Exercise brief
Turn every line of the data below into a Markdown table with the columns "Row" and "Line". Number the rows in order and leave out blank lines.

Material provided
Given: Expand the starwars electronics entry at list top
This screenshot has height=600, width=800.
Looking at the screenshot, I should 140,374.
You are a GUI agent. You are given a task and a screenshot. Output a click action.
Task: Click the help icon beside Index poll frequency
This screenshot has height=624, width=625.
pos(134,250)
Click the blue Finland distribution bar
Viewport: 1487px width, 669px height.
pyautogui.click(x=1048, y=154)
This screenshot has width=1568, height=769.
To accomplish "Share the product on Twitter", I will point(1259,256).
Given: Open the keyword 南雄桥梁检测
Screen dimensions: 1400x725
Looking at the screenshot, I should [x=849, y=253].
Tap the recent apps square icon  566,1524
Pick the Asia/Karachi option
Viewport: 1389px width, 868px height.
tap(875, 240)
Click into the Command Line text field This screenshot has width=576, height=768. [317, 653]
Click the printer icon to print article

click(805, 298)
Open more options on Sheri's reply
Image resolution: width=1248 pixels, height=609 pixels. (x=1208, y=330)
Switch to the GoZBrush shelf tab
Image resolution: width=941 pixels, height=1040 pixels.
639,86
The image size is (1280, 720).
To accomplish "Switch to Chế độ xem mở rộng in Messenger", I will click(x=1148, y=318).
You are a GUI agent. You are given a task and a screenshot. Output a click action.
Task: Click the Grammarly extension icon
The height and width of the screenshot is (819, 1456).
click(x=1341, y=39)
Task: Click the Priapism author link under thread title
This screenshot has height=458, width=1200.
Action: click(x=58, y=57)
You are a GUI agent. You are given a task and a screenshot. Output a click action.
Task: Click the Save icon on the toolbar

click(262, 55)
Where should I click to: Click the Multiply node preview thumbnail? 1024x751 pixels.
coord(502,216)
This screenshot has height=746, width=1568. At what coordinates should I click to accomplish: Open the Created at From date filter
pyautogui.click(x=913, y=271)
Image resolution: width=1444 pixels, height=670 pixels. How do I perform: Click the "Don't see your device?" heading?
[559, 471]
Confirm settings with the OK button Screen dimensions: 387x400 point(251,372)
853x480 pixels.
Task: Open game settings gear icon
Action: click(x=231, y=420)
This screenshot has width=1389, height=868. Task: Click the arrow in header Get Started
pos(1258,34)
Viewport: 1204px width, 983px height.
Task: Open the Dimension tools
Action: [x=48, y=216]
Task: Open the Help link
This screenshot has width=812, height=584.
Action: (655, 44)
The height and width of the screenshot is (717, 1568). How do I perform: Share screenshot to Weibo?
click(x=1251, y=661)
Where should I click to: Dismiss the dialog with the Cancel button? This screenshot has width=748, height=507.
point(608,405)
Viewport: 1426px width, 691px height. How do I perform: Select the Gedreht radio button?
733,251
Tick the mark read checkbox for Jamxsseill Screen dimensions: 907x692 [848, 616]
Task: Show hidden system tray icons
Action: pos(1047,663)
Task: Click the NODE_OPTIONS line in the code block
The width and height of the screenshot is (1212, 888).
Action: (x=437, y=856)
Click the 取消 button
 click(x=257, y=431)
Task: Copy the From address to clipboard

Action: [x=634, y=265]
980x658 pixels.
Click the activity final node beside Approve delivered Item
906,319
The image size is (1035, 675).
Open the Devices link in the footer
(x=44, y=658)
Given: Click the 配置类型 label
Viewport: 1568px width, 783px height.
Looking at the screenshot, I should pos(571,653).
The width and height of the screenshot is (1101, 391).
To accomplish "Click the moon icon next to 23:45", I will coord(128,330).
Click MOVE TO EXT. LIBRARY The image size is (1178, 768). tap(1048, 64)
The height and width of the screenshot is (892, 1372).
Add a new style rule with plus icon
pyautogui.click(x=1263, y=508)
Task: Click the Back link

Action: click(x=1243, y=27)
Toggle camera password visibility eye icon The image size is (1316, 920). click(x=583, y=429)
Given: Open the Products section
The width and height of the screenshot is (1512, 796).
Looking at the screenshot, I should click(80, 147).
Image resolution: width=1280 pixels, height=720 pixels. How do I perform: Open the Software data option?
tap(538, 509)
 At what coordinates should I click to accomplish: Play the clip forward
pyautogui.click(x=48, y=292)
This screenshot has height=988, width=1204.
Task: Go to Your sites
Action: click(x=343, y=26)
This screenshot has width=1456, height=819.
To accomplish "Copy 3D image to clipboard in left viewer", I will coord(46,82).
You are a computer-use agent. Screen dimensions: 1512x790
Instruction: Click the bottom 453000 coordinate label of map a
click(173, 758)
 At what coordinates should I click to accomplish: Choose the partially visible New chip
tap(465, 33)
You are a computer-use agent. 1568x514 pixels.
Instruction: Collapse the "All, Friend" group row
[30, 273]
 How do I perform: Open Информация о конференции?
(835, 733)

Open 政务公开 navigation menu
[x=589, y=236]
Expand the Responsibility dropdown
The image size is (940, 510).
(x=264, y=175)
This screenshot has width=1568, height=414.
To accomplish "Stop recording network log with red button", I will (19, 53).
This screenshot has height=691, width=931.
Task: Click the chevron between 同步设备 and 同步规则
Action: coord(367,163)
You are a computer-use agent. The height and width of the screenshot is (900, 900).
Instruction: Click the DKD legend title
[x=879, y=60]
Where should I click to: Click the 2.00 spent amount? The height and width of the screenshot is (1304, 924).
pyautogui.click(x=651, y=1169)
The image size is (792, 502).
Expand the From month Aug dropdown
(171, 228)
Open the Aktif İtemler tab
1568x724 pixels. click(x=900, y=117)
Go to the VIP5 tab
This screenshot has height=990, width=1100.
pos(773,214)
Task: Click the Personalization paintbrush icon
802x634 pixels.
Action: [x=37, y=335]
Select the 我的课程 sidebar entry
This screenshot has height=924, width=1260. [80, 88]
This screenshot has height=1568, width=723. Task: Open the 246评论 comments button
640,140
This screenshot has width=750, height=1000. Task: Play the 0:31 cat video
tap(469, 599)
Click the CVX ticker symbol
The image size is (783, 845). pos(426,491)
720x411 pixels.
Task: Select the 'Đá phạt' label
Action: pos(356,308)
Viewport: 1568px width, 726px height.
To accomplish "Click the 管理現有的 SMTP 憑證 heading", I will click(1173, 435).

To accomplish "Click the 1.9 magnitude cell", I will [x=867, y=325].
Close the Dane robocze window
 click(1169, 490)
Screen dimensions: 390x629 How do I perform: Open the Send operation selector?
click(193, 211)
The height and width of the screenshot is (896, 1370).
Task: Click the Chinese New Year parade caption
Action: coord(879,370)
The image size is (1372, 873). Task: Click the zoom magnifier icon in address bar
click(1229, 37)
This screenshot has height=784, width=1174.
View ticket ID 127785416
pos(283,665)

Output for this task
| Row | Line |
|---|---|
| 1 | Given: Expand the starwars electronics entry at list top |
| 2 | This screenshot has height=600, width=800. |
| 3 | Looking at the screenshot, I should 140,374. |
| 4 | You are a GUI agent. You are given a task and a screenshot. Output a click action. |
| 5 | Task: Click the help icon beside Index poll frequency |
| 6 | This screenshot has height=624, width=625. |
| 7 | pos(134,250) |
| 8 | Click the blue Finland distribution bar |
| 9 | Viewport: 1487px width, 669px height. |
| 10 | pyautogui.click(x=1048, y=154) |
| 11 | This screenshot has width=1568, height=769. |
| 12 | To accomplish "Share the product on Twitter", I will point(1259,256). |
| 13 | Given: Open the keyword 南雄桥梁检测 |
| 14 | Screen dimensions: 1400x725 |
| 15 | Looking at the screenshot, I should [x=849, y=253]. |
| 16 | Tap the recent apps square icon  566,1524 |
| 17 | Pick the Asia/Karachi option |
| 18 | Viewport: 1389px width, 868px height. |
| 19 | tap(875, 240) |
| 20 | Click into the Command Line text field This screenshot has width=576, height=768. [317, 653] |
| 21 | Click the printer icon to print article |
| 22 | click(805, 298) |
| 23 | Open more options on Sheri's reply |
| 24 | Image resolution: width=1248 pixels, height=609 pixels. (x=1208, y=330) |
| 25 | Switch to the GoZBrush shelf tab |
| 26 | Image resolution: width=941 pixels, height=1040 pixels. |
| 27 | 639,86 |
| 28 | The image size is (1280, 720). |
| 29 | To accomplish "Switch to Chế độ xem mở rộng in Messenger", I will click(x=1148, y=318). |
| 30 | You are a GUI agent. You are given a task and a screenshot. Output a click action. |
| 31 | Task: Click the Grammarly extension icon |
| 32 | The height and width of the screenshot is (819, 1456). |
| 33 | click(x=1341, y=39) |
| 34 | Task: Click the Priapism author link under thread title |
| 35 | This screenshot has height=458, width=1200. |
| 36 | Action: click(x=58, y=57) |
| 37 | You are a GUI agent. You are given a task and a screenshot. Output a click action. |
| 38 | Task: Click the Save icon on the toolbar |
| 39 | click(262, 55) |
| 40 | Where should I click to: Click the Multiply node preview thumbnail? 1024x751 pixels. |
| 41 | coord(502,216) |
| 42 | This screenshot has height=746, width=1568. At what coordinates should I click to accomplish: Open the Created at From date filter |
| 43 | pyautogui.click(x=913, y=271) |
| 44 | Image resolution: width=1444 pixels, height=670 pixels. How do I perform: Click the "Don't see your device?" heading? |
| 45 | [559, 471] |
| 46 | Confirm settings with the OK button Screen dimensions: 387x400 point(251,372) |
| 47 | 853x480 pixels. |
| 48 | Task: Open game settings gear icon |
| 49 | Action: click(x=231, y=420) |
| 50 | This screenshot has width=1389, height=868. Task: Click the arrow in header Get Started |
| 51 | pos(1258,34) |
| 52 | Viewport: 1204px width, 983px height. |
| 53 | Task: Open the Dimension tools |
| 54 | Action: [x=48, y=216] |
| 55 | Task: Open the Help link |
| 56 | This screenshot has width=812, height=584. |
| 57 | Action: (655, 44) |
| 58 | The height and width of the screenshot is (717, 1568). How do I perform: Share screenshot to Weibo? |
| 59 | click(x=1251, y=661) |
| 60 | Where should I click to: Dismiss the dialog with the Cancel button? This screenshot has width=748, height=507. |
| 61 | point(608,405) |
| 62 | Viewport: 1426px width, 691px height. How do I perform: Select the Gedreht radio button? |
| 63 | 733,251 |
| 64 | Tick the mark read checkbox for Jamxsseill Screen dimensions: 907x692 [848, 616] |
| 65 | Task: Show hidden system tray icons |
| 66 | Action: pos(1047,663) |
| 67 | Task: Click the NODE_OPTIONS line in the code block |
| 68 | The width and height of the screenshot is (1212, 888). |
| 69 | Action: (x=437, y=856) |
| 70 | Click the 取消 button |
| 71 |  click(x=257, y=431) |
| 72 | Task: Copy the From address to clipboard |
| 73 | Action: [x=634, y=265] |
| 74 | 980x658 pixels. |
| 75 | Click the activity final node beside Approve delivered Item |
| 76 | 906,319 |
| 77 | The image size is (1035, 675). |
| 78 | Open the Devices link in the footer |
| 79 | (x=44, y=658) |
| 80 | Given: Click the 配置类型 label |
| 81 | Viewport: 1568px width, 783px height. |
| 82 | Looking at the screenshot, I should pos(571,653). |
| 83 | The width and height of the screenshot is (1101, 391). |
| 84 | To accomplish "Click the moon icon next to 23:45", I will coord(128,330). |
| 85 | Click MOVE TO EXT. LIBRARY The image size is (1178, 768). tap(1048, 64) |
| 86 | The height and width of the screenshot is (892, 1372). |
| 87 | Add a new style rule with plus icon |
| 88 | pyautogui.click(x=1263, y=508) |
| 89 | Task: Click the Back link |
| 90 | Action: click(x=1243, y=27) |
| 91 | Toggle camera password visibility eye icon The image size is (1316, 920). click(x=583, y=429) |
| 92 | Given: Open the Products section |
| 93 | The width and height of the screenshot is (1512, 796). |
| 94 | Looking at the screenshot, I should click(80, 147). |
| 95 | Image resolution: width=1280 pixels, height=720 pixels. How do I perform: Open the Software data option? |
| 96 | tap(538, 509) |
| 97 |  At what coordinates should I click to accomplish: Play the clip forward |
| 98 | pyautogui.click(x=48, y=292) |
| 99 | This screenshot has height=988, width=1204. |
| 100 | Task: Go to Your sites |
| 101 | Action: click(x=343, y=26) |
| 102 | This screenshot has width=1456, height=819. |
| 103 | To accomplish "Copy 3D image to clipboard in left viewer", I will coord(46,82). |
| 104 | You are a computer-use agent. Screen dimensions: 1512x790 |
| 105 | Instruction: Click the bottom 453000 coordinate label of map a |
| 106 | click(173, 758) |
| 107 |  At what coordinates should I click to accomplish: Choose the partially visible New chip |
| 108 | tap(465, 33) |
| 109 | You are a computer-use agent. 1568x514 pixels. |
| 110 | Instruction: Collapse the "All, Friend" group row |
| 111 | [30, 273] |
| 112 |  How do I perform: Open Информация о конференции? |
| 113 | (835, 733) |
| 114 | Open 政务公开 navigation menu |
| 115 | [x=589, y=236] |
| 116 | Expand the Responsibility dropdown |
| 117 | The image size is (940, 510). |
| 118 | (x=264, y=175) |
| 119 | This screenshot has width=1568, height=414. |
| 120 | To accomplish "Stop recording network log with red button", I will (19, 53). |
| 121 | This screenshot has height=691, width=931. |
| 122 | Task: Click the chevron between 同步设备 and 同步规则 |
| 123 | Action: coord(367,163) |
| 124 | You are a computer-use agent. The height and width of the screenshot is (900, 900). |
| 125 | Instruction: Click the DKD legend title |
| 126 | [x=879, y=60] |
| 127 | Where should I click to: Click the 2.00 spent amount? The height and width of the screenshot is (1304, 924). |
| 128 | pyautogui.click(x=651, y=1169) |
| 129 | The image size is (792, 502). |
| 130 | Expand the From month Aug dropdown |
| 131 | (171, 228) |
| 132 | Open the Aktif İtemler tab |
| 133 | 1568x724 pixels. click(x=900, y=117) |
| 134 | Go to the VIP5 tab |
| 135 | This screenshot has height=990, width=1100. |
| 136 | pos(773,214) |
| 137 | Task: Click the Personalization paintbrush icon |
| 138 | 802x634 pixels. |
| 139 | Action: [x=37, y=335] |
| 140 | Select the 我的课程 sidebar entry |
| 141 | This screenshot has height=924, width=1260. [80, 88] |
| 142 | This screenshot has height=1568, width=723. Task: Open the 246评论 comments button |
| 143 | 640,140 |
| 144 | This screenshot has width=750, height=1000. Task: Play the 0:31 cat video |
| 145 | tap(469, 599) |
| 146 | Click the CVX ticker symbol |
| 147 | The image size is (783, 845). pos(426,491) |
| 148 | 720x411 pixels. |
| 149 | Task: Select the 'Đá phạt' label |
| 150 | Action: pos(356,308) |
| 151 | Viewport: 1568px width, 726px height. |
| 152 | To accomplish "Click the 管理現有的 SMTP 憑證 heading", I will click(1173, 435). |
| 153 | To accomplish "Click the 1.9 magnitude cell", I will [x=867, y=325]. |
| 154 | Close the Dane robocze window |
| 155 |  click(1169, 490) |
| 156 | Screen dimensions: 390x629 How do I perform: Open the Send operation selector? |
| 157 | click(193, 211) |
| 158 | The height and width of the screenshot is (896, 1370). |
| 159 | Task: Click the Chinese New Year parade caption |
| 160 | Action: coord(879,370) |
| 161 | The image size is (1372, 873). Task: Click the zoom magnifier icon in address bar |
| 162 | click(1229, 37) |
| 163 | This screenshot has height=784, width=1174. |
| 164 | View ticket ID 127785416 |
| 165 | pos(283,665) |